Exercise objective
Look through the records and copy each line that has "will" in it.

Data for analysis
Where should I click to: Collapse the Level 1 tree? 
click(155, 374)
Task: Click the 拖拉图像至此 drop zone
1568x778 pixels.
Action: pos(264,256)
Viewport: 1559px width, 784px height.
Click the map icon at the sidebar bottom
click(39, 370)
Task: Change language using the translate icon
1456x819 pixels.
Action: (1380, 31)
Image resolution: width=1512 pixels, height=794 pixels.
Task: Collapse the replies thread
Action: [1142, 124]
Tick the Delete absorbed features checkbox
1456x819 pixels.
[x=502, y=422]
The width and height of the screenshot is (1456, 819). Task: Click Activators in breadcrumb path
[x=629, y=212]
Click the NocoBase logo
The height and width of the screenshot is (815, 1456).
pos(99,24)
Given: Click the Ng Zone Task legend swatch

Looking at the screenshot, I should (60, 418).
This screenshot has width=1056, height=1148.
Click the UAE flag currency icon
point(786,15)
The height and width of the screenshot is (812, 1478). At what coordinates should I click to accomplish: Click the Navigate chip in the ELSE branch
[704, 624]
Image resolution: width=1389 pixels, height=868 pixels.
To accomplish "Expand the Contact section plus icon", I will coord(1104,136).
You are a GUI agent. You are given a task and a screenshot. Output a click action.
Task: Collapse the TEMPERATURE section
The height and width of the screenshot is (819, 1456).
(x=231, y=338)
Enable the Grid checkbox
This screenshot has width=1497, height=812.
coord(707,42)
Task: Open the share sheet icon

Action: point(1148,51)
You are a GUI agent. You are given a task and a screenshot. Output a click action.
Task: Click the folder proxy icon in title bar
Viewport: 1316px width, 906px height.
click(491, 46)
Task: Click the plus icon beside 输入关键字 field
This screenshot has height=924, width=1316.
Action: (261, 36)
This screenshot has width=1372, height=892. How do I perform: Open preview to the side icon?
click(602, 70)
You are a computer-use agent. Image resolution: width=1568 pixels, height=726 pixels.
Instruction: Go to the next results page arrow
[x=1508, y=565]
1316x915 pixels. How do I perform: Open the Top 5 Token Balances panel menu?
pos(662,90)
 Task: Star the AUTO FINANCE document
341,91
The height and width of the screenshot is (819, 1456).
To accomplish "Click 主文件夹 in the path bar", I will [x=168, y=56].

Expected answer
To accomplish "Expand the Contact section plus icon", I will coord(1104,136).
To accomplish "Click 主文件夹 in the path bar", I will [x=168, y=56].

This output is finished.